Our team's testing revealed that the model followed instructions too literally, especially when the prompt was poorly structured, lacked detail, or had weak underlying concepts. In those cases, the model often did not repair the direction on its own. It tended to execute the request as written, even when a more experienced collaborator might have paused, clarified, or challenged the premise.

A product analysis slide detailing GPT 5.5's strengths and limitations in coding work.

That means the prompt quality has a bigger effect on the result than developers expect. The model looks strongest when the request is specific about the intended behavior, the constraints, and the success criteria.

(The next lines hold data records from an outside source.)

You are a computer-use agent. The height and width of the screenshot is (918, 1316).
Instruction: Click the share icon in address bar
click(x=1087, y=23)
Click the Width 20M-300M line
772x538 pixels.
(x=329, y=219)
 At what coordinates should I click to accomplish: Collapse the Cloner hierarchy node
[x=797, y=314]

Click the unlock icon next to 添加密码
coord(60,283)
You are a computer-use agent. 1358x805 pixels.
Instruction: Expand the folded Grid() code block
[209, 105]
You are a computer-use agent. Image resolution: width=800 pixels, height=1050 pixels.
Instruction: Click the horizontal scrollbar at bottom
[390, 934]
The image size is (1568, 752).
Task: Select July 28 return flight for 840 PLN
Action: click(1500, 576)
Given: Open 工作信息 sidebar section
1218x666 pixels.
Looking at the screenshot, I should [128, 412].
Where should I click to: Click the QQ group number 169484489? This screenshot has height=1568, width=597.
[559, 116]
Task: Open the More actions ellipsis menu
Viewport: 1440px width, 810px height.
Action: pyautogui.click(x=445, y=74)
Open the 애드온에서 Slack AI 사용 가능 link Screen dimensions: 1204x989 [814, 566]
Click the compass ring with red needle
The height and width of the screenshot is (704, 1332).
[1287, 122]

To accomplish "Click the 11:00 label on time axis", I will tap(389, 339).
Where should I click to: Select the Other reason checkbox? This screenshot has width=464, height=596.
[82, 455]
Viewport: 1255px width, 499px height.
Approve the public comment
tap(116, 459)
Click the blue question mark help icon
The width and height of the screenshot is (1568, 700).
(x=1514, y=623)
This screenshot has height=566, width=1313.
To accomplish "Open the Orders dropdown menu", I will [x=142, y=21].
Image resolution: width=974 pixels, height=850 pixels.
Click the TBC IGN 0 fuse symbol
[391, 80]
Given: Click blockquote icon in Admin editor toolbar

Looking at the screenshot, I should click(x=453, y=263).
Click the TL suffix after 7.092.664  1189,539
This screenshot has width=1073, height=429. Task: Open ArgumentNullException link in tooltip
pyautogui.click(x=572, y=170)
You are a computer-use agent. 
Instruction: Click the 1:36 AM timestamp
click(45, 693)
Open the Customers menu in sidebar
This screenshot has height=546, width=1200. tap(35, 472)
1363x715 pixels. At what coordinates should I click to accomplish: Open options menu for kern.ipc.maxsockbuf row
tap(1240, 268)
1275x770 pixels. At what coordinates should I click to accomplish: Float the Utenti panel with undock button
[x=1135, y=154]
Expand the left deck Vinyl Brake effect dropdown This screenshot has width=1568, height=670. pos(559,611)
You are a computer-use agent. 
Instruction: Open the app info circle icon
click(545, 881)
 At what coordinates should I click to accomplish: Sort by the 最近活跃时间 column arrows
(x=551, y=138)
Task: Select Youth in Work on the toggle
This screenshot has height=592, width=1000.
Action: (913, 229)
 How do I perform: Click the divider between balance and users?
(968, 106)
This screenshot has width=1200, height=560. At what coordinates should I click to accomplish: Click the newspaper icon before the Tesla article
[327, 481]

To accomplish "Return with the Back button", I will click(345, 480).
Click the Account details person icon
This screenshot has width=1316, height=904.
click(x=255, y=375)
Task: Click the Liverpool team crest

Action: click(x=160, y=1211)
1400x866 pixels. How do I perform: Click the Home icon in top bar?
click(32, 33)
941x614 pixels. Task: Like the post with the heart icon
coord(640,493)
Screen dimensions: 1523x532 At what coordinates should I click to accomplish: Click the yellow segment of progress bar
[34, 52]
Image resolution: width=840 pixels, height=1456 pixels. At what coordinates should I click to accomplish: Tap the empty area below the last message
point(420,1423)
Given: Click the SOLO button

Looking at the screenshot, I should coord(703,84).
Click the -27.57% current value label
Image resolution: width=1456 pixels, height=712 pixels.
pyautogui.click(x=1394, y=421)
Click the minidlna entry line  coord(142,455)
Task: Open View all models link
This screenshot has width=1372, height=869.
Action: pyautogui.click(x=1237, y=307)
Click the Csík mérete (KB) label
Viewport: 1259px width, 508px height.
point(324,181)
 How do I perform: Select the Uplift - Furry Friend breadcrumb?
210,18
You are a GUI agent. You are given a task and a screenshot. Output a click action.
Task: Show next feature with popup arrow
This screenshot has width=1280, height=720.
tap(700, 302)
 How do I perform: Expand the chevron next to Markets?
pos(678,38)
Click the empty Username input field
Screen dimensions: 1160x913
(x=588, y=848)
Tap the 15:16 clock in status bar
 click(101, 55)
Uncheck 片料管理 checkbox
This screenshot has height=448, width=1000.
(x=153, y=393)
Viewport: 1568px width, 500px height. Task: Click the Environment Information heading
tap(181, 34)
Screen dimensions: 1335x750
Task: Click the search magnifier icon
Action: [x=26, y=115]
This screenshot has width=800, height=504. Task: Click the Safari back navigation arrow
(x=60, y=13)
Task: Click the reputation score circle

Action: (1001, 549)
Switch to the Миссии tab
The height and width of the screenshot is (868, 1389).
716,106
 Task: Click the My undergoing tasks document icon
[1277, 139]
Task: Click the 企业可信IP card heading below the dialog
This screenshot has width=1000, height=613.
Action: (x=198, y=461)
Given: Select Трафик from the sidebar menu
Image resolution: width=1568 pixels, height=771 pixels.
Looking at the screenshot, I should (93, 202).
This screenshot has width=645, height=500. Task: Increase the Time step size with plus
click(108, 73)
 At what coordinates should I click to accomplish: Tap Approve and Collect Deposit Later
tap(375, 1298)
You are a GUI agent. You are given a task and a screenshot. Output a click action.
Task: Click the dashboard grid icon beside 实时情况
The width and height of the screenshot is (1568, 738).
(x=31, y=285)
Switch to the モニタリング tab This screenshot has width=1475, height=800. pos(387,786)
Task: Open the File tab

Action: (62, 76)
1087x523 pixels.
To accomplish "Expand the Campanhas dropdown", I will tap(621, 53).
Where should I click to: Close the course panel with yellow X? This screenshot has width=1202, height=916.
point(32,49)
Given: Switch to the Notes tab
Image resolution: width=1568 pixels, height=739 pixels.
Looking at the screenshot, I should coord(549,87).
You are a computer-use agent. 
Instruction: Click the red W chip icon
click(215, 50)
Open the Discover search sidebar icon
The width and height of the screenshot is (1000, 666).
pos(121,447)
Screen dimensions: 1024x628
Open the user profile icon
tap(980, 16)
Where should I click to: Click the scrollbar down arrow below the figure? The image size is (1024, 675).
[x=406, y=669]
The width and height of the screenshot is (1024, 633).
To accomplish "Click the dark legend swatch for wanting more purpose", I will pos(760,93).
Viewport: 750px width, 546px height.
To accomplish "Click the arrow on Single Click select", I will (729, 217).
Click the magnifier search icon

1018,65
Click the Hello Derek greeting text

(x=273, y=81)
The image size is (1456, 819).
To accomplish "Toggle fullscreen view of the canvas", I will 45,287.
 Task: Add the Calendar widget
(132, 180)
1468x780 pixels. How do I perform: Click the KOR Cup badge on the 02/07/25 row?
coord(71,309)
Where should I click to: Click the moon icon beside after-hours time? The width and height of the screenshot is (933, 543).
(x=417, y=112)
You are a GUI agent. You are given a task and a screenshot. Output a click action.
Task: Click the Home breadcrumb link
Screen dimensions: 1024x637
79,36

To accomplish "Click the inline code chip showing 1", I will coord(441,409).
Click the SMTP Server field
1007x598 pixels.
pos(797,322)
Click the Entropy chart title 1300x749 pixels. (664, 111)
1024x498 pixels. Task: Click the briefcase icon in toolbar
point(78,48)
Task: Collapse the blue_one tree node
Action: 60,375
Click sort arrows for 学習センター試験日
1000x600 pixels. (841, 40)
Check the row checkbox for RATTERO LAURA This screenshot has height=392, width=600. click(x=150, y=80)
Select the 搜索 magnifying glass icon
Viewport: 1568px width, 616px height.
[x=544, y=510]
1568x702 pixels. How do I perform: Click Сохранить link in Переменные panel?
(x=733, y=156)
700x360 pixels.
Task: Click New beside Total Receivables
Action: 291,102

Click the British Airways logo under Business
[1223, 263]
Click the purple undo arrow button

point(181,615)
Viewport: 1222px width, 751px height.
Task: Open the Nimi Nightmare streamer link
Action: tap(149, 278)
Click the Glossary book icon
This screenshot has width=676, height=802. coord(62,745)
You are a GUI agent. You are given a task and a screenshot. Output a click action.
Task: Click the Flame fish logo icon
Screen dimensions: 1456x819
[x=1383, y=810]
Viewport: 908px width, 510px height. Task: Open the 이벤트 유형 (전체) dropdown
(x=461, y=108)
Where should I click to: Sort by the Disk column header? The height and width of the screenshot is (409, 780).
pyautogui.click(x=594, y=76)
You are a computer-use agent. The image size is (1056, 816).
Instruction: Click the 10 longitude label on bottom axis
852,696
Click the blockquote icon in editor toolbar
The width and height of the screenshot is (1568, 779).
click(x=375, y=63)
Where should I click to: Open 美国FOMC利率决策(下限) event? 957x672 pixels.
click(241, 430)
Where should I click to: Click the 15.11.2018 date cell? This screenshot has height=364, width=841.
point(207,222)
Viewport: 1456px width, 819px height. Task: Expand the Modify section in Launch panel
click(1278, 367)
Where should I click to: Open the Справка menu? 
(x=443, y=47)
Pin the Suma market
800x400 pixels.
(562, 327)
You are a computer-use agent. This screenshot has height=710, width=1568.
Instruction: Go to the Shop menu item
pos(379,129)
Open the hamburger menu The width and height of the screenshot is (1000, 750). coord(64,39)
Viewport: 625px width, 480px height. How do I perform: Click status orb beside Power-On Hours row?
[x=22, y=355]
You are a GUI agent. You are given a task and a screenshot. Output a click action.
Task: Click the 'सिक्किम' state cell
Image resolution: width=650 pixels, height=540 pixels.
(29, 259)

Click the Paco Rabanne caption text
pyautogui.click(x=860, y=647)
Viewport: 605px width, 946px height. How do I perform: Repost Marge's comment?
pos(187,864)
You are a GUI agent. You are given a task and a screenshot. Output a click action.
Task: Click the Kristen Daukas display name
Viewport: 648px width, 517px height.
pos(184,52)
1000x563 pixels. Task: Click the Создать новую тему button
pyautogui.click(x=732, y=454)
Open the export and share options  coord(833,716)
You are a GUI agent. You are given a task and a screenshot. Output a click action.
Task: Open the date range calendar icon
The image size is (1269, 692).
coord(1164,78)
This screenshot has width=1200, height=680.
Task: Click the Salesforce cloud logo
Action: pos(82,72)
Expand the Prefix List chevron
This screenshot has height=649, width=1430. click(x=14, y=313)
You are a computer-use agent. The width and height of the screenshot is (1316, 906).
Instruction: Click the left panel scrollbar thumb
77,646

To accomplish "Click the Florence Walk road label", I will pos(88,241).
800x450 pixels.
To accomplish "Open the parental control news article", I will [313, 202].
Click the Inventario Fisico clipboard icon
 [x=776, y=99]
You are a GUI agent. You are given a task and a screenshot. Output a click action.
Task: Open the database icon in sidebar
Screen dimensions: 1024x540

A vague or internally inconsistent prompt can lead the model to generate a rapid response, but that output is more likely to mirror the prompt's existing weaknesses rather than correct them.

Reduced tokens for long-running agents

A noteworthy focus of GPT-5.5 is efficiency. While this is harder to measure with benchmarks than performance in reviews, it emerged as one of the most distinct trends in our testing. The model was often less verbose and surfaced visible progress quickly. This suggests the new version requires fewer tokens for equivalent tasks compared to previous models, a benefit that is difficult to isolate in a single benchmark figure.

This is especially relevant for agent harnesses that depend on repeated iterations to converge on the right answer. In systems that follow OpenClaw-like patterns, or any workflow where an agent has to plan, act, inspect, retry, and refine over many cycles, token inefficiency compounds quickly.

If the model can stay concise while still being effective, it can reduce the amount of token-heavy overhead in those longer loops. For teams building on external services or agent platforms, that can mean more room for iteration before token usage starts to drag down the workflow.

Chart illustrates GPT 5.5's superior token efficiency compared to a verbose model, enabling more retries.

Should you use GPT-5.5?

GPT-5.5's primary strengths lie in the developer workflow, specifically excelling at: identifying more substantive issues than the previous model, implementing focused changes without broad refactoring, and effectively self-correcting after initial errors.

For teams evaluating tools like CodeRabbit, the more defensible claim is better signal per review than baseline, not universally lower review volume. For developers using the model directly, the pattern is just as clear: give it a scoped task, make the constraints explicit, and let it verify its work against the actual system.